Bob Bondurant School of High Performance Driving
- Founded: 1968
- Headquarters: Chandler, Arizona
- Key people: Bob Bondurant; Pat Bondurant;

= Bob Bondurant School of High Performance Driving =

American performance driving school

The Bob Bondurant School of High Performance Driving was an American performance driving school located in Chandler, Arizona at the Wild Horse Pass Motorsports Park. At the time of its founding, the school was the largest purpose-built driving school in the world. It featured a 15-turn, 1.6-mile road course, an eight-acre asphalt pad for advanced training with more than 100 race-prepared vehicles. Bob Bondurant's copyrighted Bondurant Method taught competition driving, police pursuit driving, evasive driving for chauffeurs and bodyguards, stunt driving, and other courses.

The school graduated over 500,000 drivers since its opening in 1968. Many NASCAR drivers were trained at Bondurant's school for road course training, along with many celebrity actors for driving scenes in films, including Paul Newman and Robert Wagner for the movie "Winning".

==History==
The school was founded in 1968 by World Champion and ten-time hall of fame inductee Bob Bondurant, and was located at the Orange County International Raceway. He initially approached Porsche for funding and support, but his request was turned down due to the uncertainty of the endeavor. He then approached Datsun, which agreed to support his plans. The starting lineup of cars included Datsun 240Zs, 510s, 2000 convertibles, a Lola T70 Can-Am car, and a Formula Vee. By 1970, the school moved to the nearby Ontario Motor Speedway. Noting that the school increased Datsun's profile, Porsche began supplying Bondurant with Porsche 911s and Porsche 914s. In 1973, with the school gaining popularity, he moved the operation to a track of his own, Sears Point International Raceway (now called Infineon Raceway among other names) near Sonoma, California.

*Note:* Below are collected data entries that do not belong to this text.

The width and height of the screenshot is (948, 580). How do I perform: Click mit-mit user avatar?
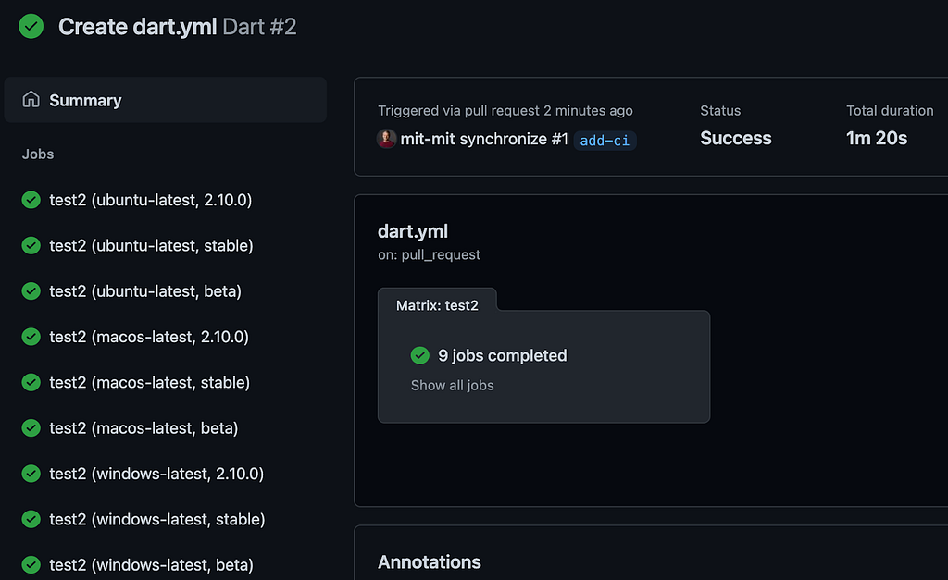[387, 139]
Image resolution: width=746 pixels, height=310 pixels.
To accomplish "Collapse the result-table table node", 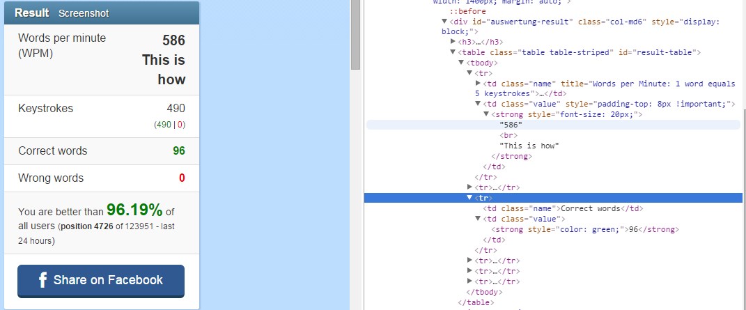I will 453,52.
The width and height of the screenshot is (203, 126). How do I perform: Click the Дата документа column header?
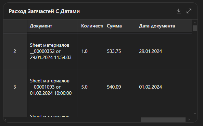click(156, 26)

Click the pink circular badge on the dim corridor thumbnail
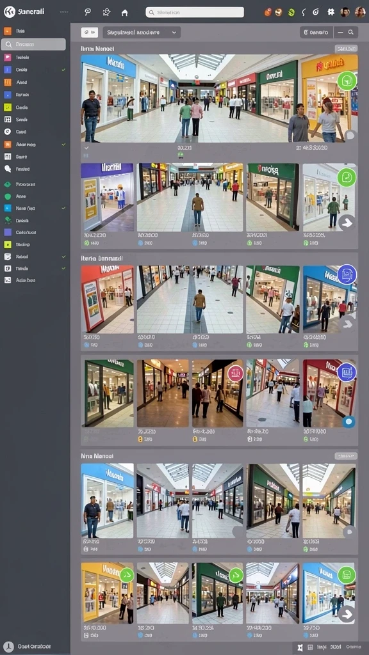pos(235,373)
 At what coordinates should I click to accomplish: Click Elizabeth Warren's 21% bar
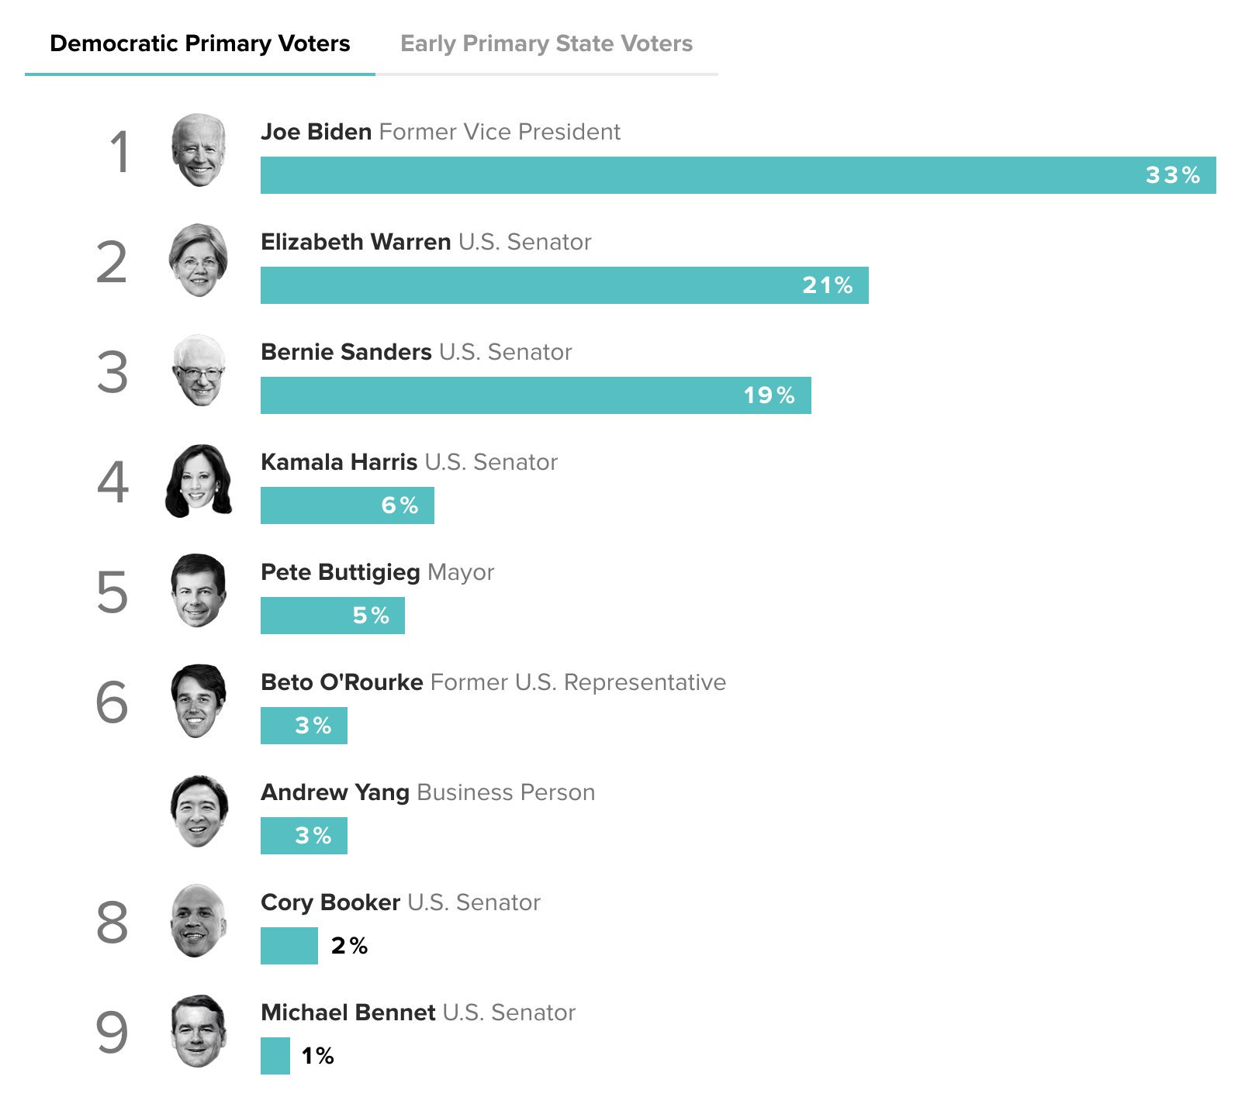564,285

In 1976, the president of Ford Motor Company convinced Bondurant to abandon Datsun's backing and work with Ford, with whom he had won the World Championship during his racing years. Ford offered him a full sponsorship of cars, parts, and marketing until 2003. In 1989, Bondurant was invited to Firebird Raceway (now Firebird Motorsports Park) in Chandler to consider an endeavor promising the opportunity to build the world's first purpose-built driver training facility. However, land limitations only allowed a downsized version of his dream training facility. In late 2018, citing financial troubles and infrastructural damage, the school and company were forced into Chapter 11 protection. As a result, the school's assets were sold off in 2019.